The secret `HF_TOKEN` does not exist in your Colab secrets.
To authenticate with the Hugging Face Hub, create a token in your settings tab (https://huggingface.co/settings/tokens), set it as secret in your Google Colab and restart your session.
You will be able to reuse this secret in all of your notebooks.
Please note that authentication is recommended but still optional to access public models or datasets.


tokenizer_config.json:   0%|          | 0.00/42.0 [00:00<?, ?B/s]

source.spm:   0%|          | 0.00/778k [00:00<?, ?B/s]

target.spm:   0%|          | 0.00/802k [00:00<?, ?B/s]

vocab.json: 0.00B [00:00, ?B/s]

config.json: 0.00B [00:00, ?B/s]



pytorch_model.bin:   0%|          | 0.00/301M [00:00<?, ?B/s]

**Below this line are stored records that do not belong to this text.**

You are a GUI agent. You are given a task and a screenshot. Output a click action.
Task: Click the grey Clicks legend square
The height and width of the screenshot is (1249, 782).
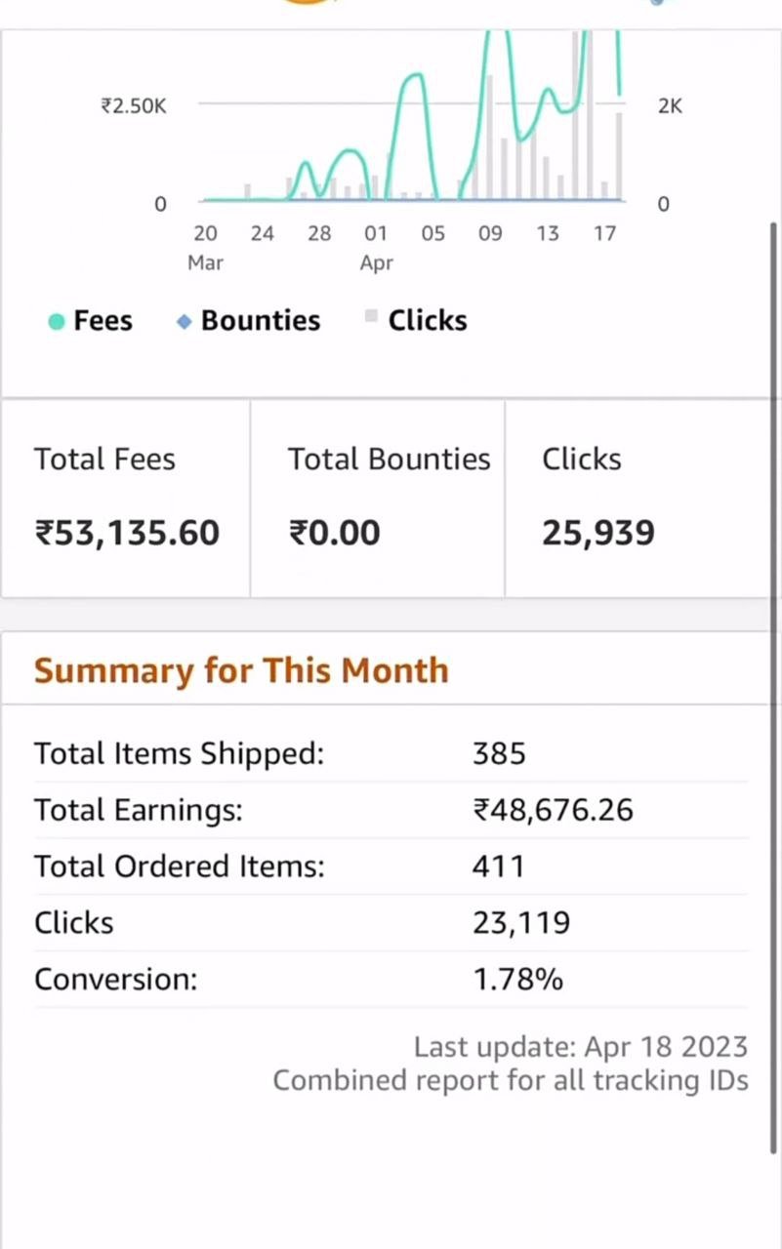[x=371, y=315]
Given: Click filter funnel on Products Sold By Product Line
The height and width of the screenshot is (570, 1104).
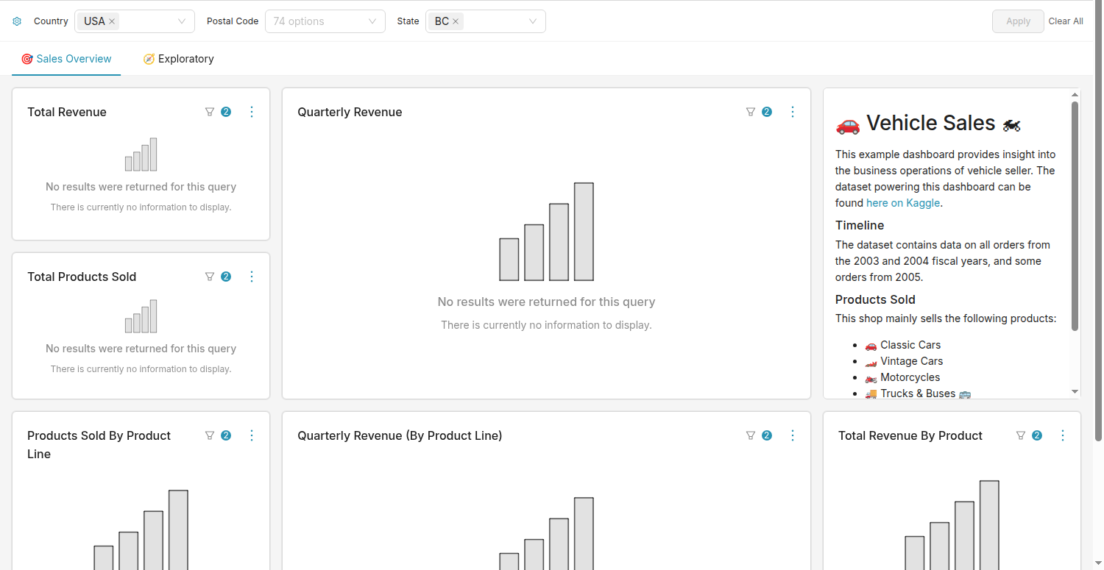Looking at the screenshot, I should [210, 435].
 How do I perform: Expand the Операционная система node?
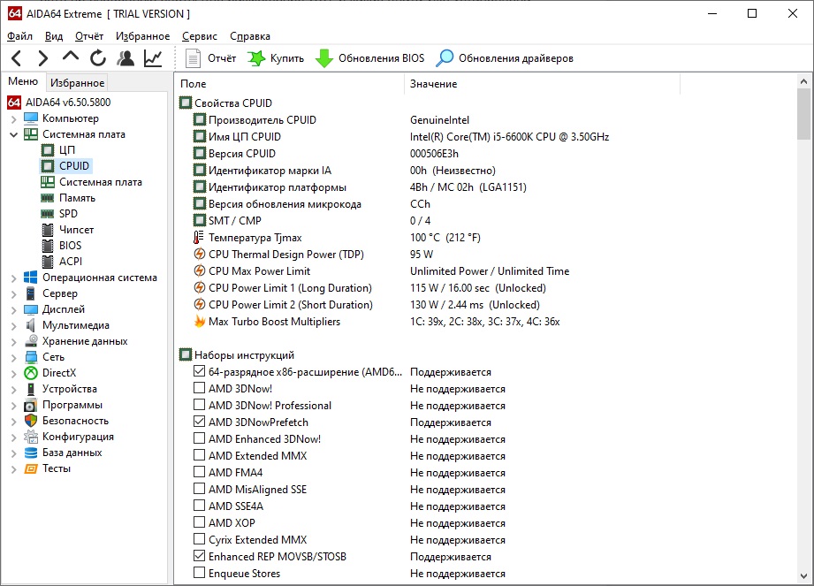click(13, 278)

generation_config.json:   0%|          | 0.00/293 [00:00<?, ?B/s]

In [2]:
sentence = "I ate a sandwich."
result = hf_translate_en_to_fr(sentence)
print(f"EN: {sentence}")
print(f"FR: {result[0]}")

EN: I ate a sandwich.
FR: J'ai mangé un sandwich.


In [3]:
sentences = [
    "She is reading a book.",
    "We are going to the park tomorrow.",
    "This AI model can translate English to French instantly."
]
results = hf_translate_en_to_fr(sentences)

for en, fr in zip(sentences, results):
    print(f"EN: {en}")
    print(f"FR: {fr}")
    print()

EN: She is reading a book.
FR: Elle lit un livre.

EN: We are going to the park tomorrow.
FR: Nous allons au parc demain.

EN: This AI model can translate English to French instantly.
FR: Ce modèle d'IA peut traduire l'anglais en français instantanément.